My level of interest was increased exponentially by the presence of Richard Jenkins, a veteran character actor I’ve loved and admired since my early teen years, when I saw him in Burn After Reading and The Visitor. But really, like any other of the ubiquitous American character actors that blend into small roles in big movies every year, I’d seen him so many times before that. And let me tell you, this movie started out with a bang.

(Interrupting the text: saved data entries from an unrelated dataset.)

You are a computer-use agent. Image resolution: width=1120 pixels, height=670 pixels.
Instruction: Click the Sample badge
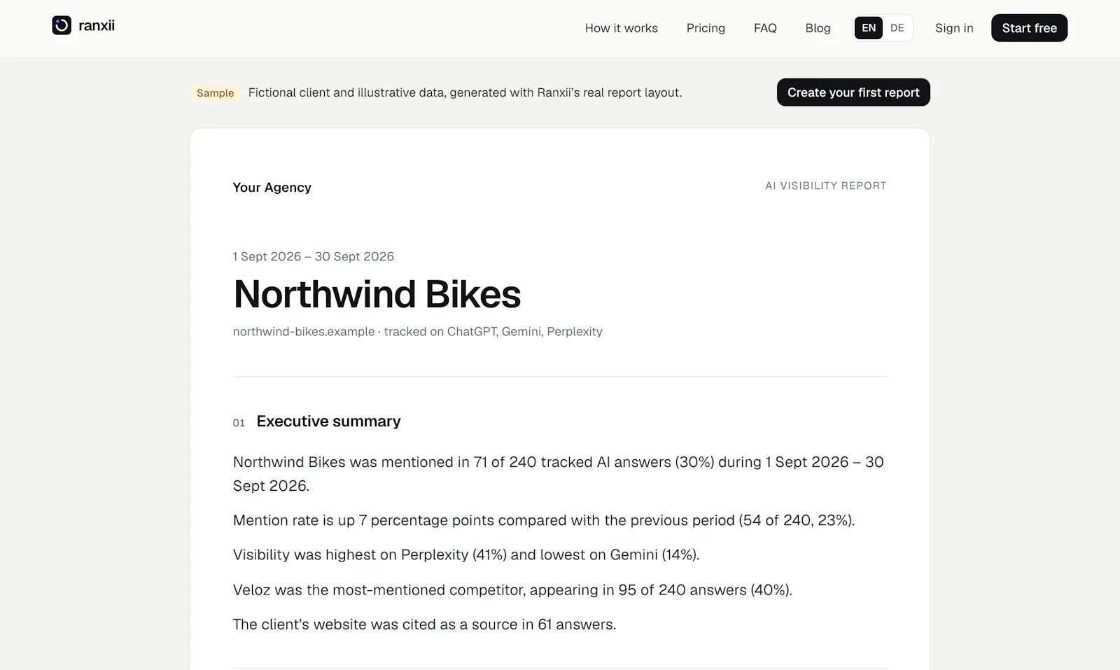pos(215,93)
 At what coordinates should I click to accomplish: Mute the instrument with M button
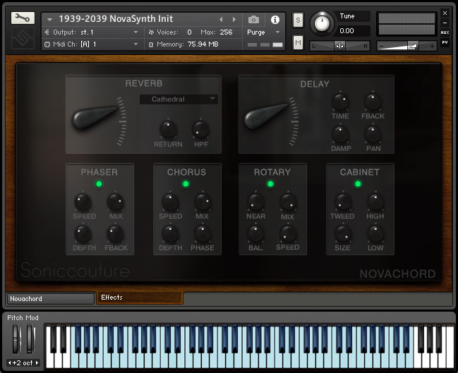click(298, 44)
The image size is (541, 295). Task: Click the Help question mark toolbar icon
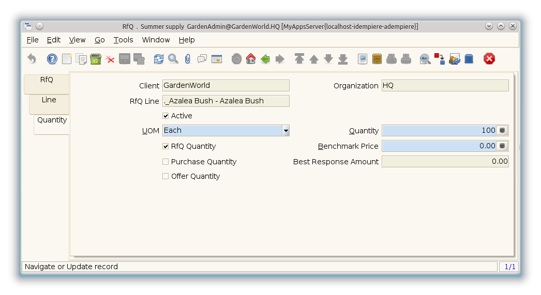click(x=52, y=59)
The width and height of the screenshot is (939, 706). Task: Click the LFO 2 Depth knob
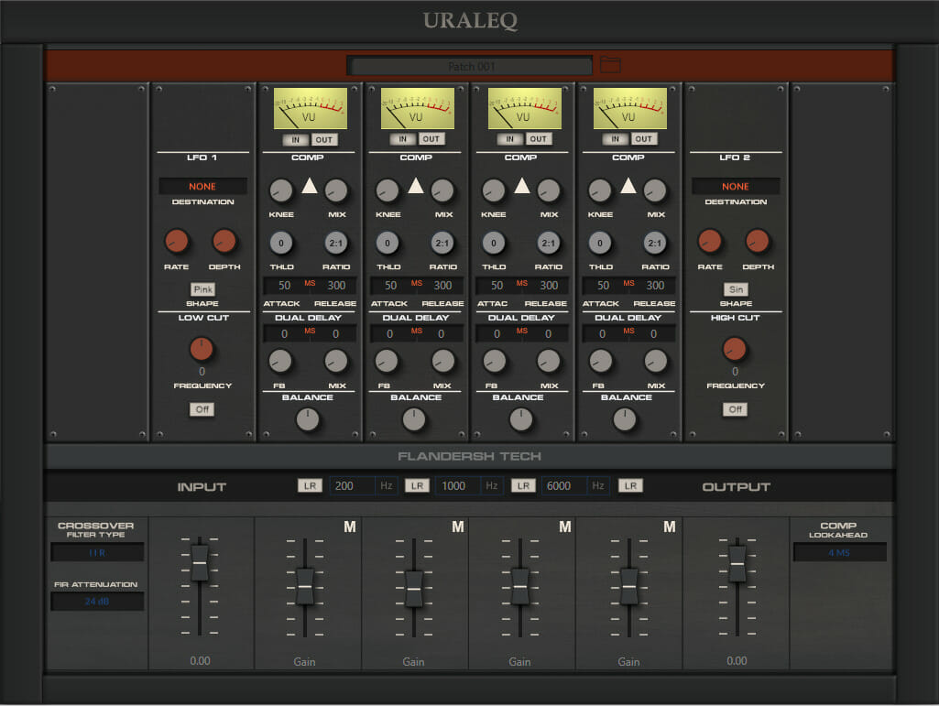(x=757, y=242)
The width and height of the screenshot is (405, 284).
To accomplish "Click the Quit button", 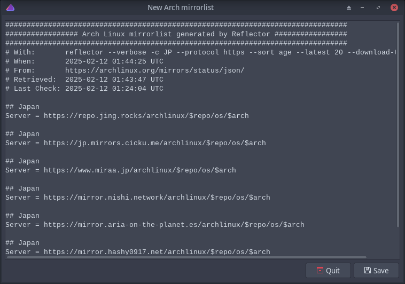I will coord(328,271).
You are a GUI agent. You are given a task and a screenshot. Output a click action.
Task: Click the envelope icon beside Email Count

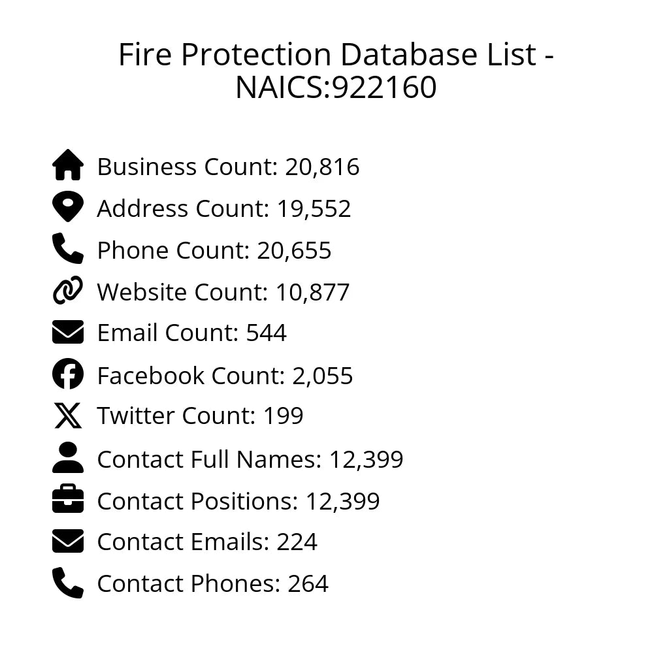coord(68,333)
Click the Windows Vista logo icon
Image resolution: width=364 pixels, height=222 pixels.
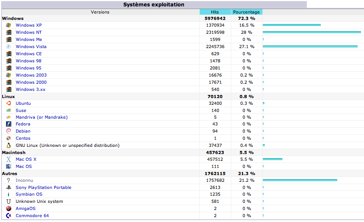[8, 47]
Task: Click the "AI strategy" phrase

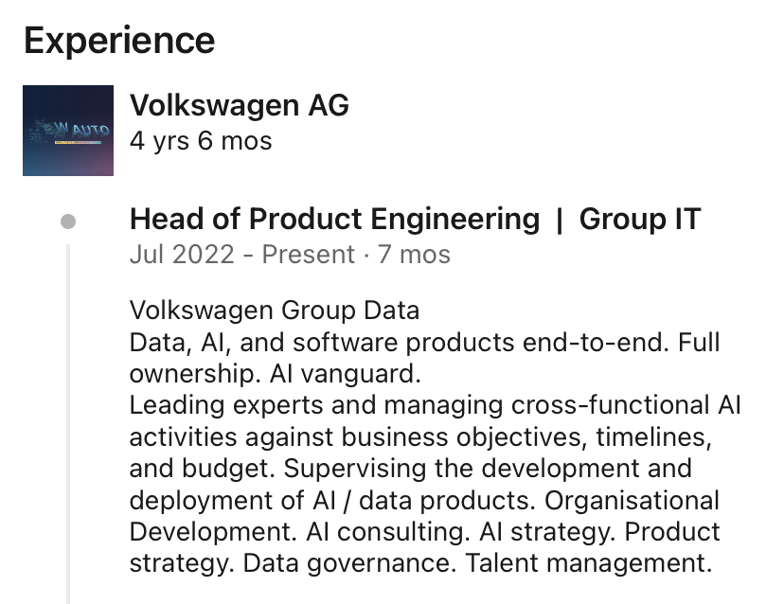Action: point(541,530)
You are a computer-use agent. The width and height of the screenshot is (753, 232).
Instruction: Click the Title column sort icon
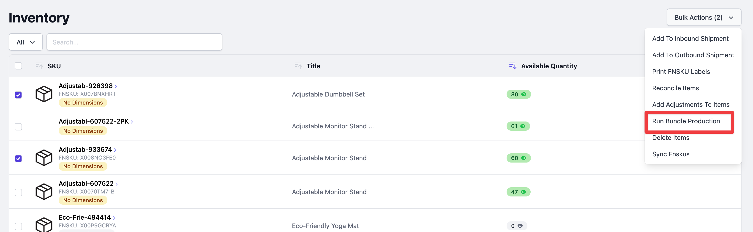[298, 66]
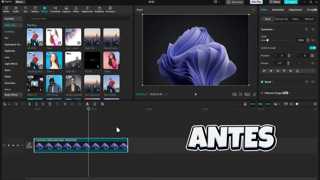This screenshot has width=320, height=180.
Task: Click the Scale slider handle
Action: (x=268, y=40)
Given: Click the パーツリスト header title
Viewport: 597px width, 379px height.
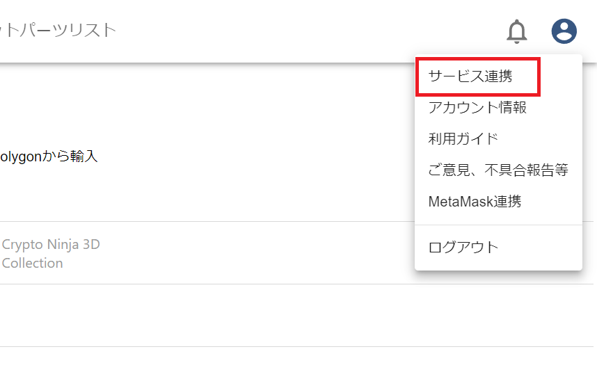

Rather than being a straight-out slow burn, Bone Tomahawk starts out cuckoo and then slows down around the middle to reflect on it’s themes and characters, then becomes balls-out sadistic in it’s final act. Some people think the 2/3 part drags, but I would not be among them. How can a movie drag with such a great cast of actors and characters. If you want to flat-out categorize this as a horror-western, then Bone Tomahawk has something 99.9% of contemporary horror movies lack- it makes you give a damn about it’s protagonists. Which is something in this day and age as rare as Aztec Gold.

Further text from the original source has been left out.